Adrien Fourmaux e Alexandre Coria concluíram o Rali de Monte-Carlo na quarta posição, tornando-se na dupla mais bem classificada da Hyundai Motorsport, naquela que foi a prova inaugural do Campeonato do Mundo de Ralis. O resultado foi alcançado após um início difícil e uma recuperação sustentada ao longo das quatro etapas do fim de semana.
Recuperação após um início complicado
A prova de Fourmaux e Coria no Hyundai i20 N Rally1 começou de forma desafiante. Na última especial de quinta-feira, a dupla francesa saiu de estrada devido à fraca visibilidade, terminando o dia fora dos lugares da frente. Na sexta-feira, com neve e gelo a marcarem as classificativas, os franceses responderam de forma exemplar, alcançando dois tempos entre os três melhores. Apesar de um problema elétrico no travão de mão durante a tarde, o desempenho consistente permitiu-lhes subir ao quarto posto da geral.
Vitórias em especiais e consistência até ao final
O dia de sábado trouxe nova demonstração de ritmo e controlo nas difíceis condições dos troços. Um pequeno contratempo na SS12 não impediu a dupla de vencer a Super Especial de Monte-Carlo (SS13), reforçando a confiança para a fase final da prova. No domingo, a dupla francesa voltou a destacar-se ao conquistar mais uma vitória em classificativas (SS16) e garantiu o quarto lugar absoluto, somando 17 pontos para o campeonato.

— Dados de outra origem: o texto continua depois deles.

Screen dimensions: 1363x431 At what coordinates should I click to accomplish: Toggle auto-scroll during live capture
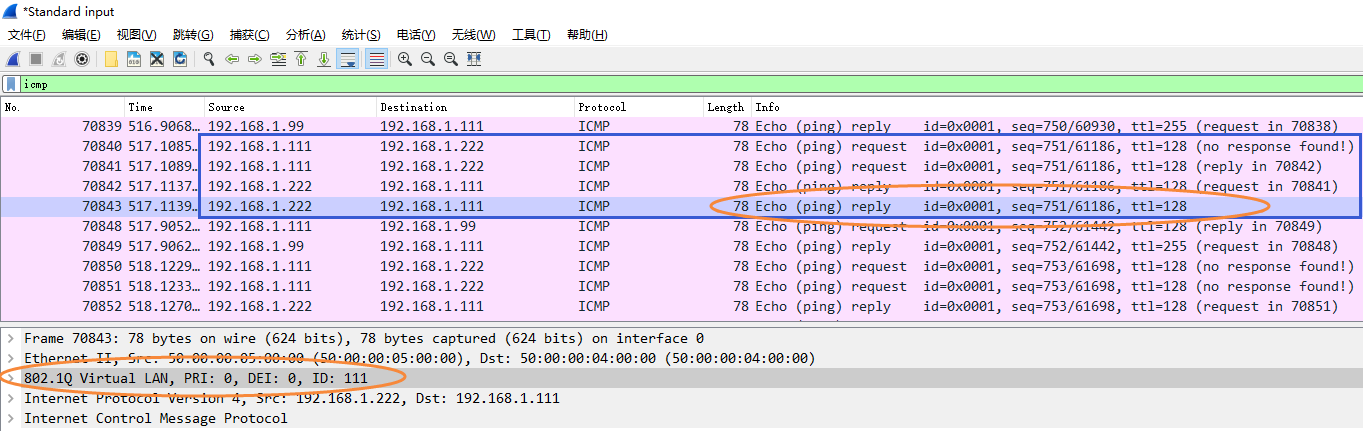pyautogui.click(x=348, y=59)
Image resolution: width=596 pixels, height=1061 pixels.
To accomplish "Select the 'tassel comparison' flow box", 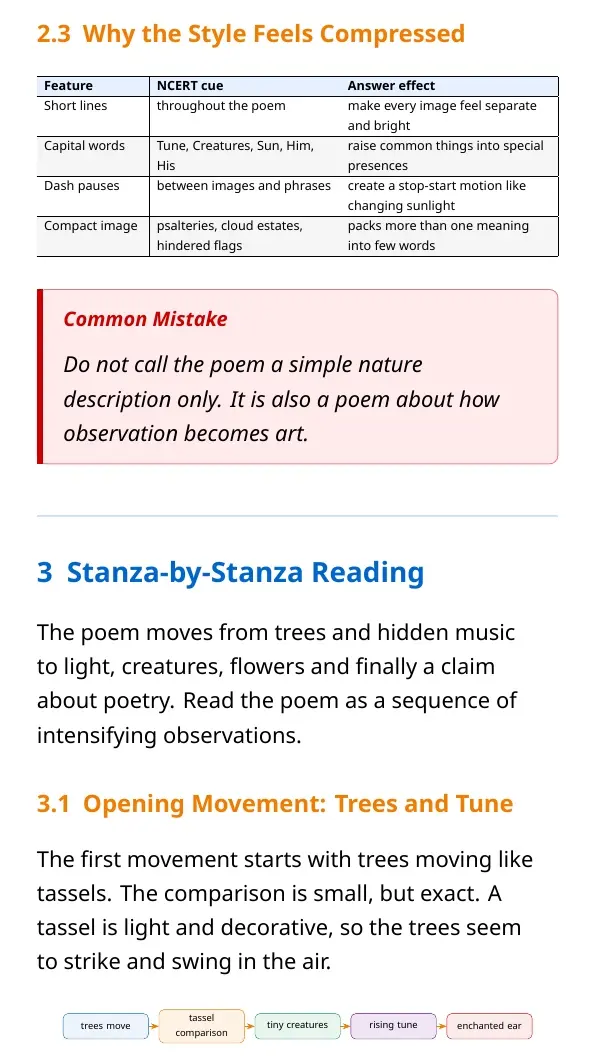I will pyautogui.click(x=202, y=1026).
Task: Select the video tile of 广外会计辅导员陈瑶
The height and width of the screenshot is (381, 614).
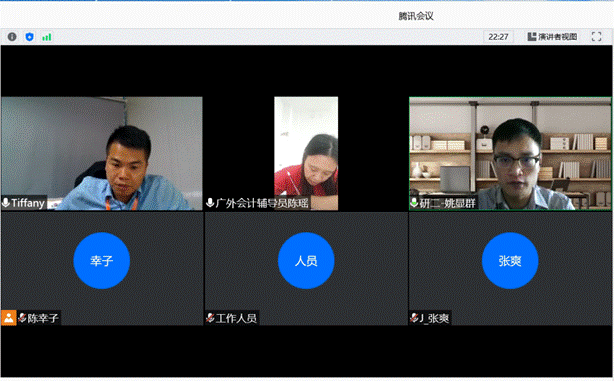Action: 306,153
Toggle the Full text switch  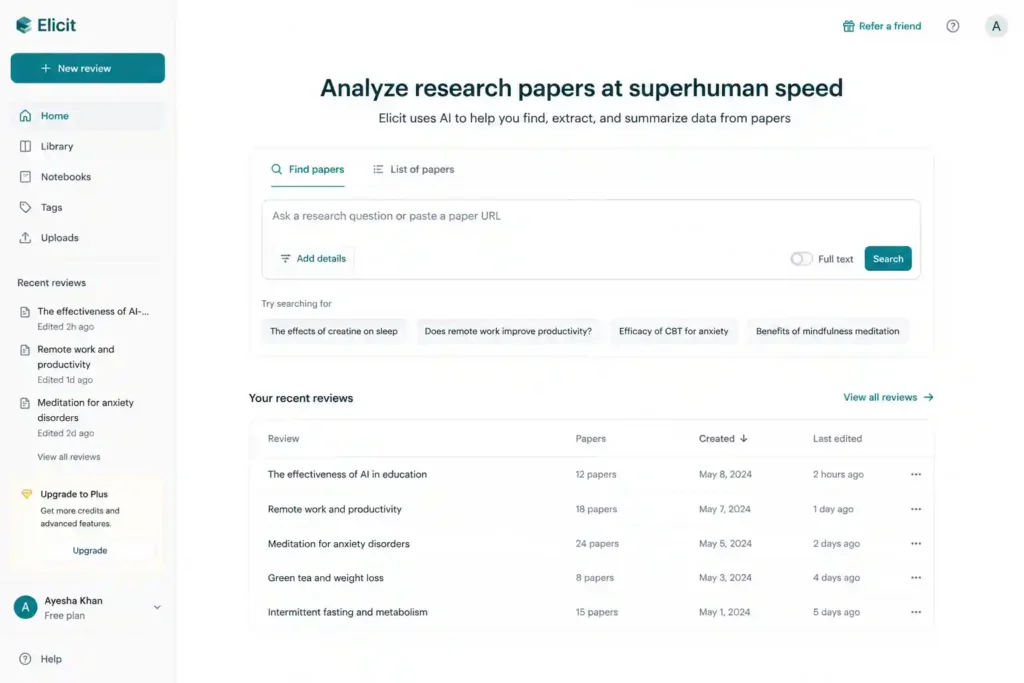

Objetivo atingido e ambição para as próximas provas
No final, Fourmaux expressou satisfação com o desempenho, sublinhando a importância do resultado para a Hyundai: “Considerando os problemas elétricos que tivemos na sexta-feira, estou satisfeito por terminar em quarto. Só lamento os oito décimos que me separaram do Sébastien (Ogier). Ganhámos dois troços e saímos daqui com 17 pontos, apenas menos um do que o Ogier, o que é bastante positivo”, afirmou o piloto francês.
Fourmaux reconheceu ainda que há margem de progressão em asfalto, mas mantém confiança na evolução da equipa. “Precisamos de trabalhar o desempenho em asfalto, mas sinto que estamos no bom caminho. Mostrámos no Japão que demos um passo em frente e acredito que continuaremos a melhorar também noutras superfícies”, concluiu.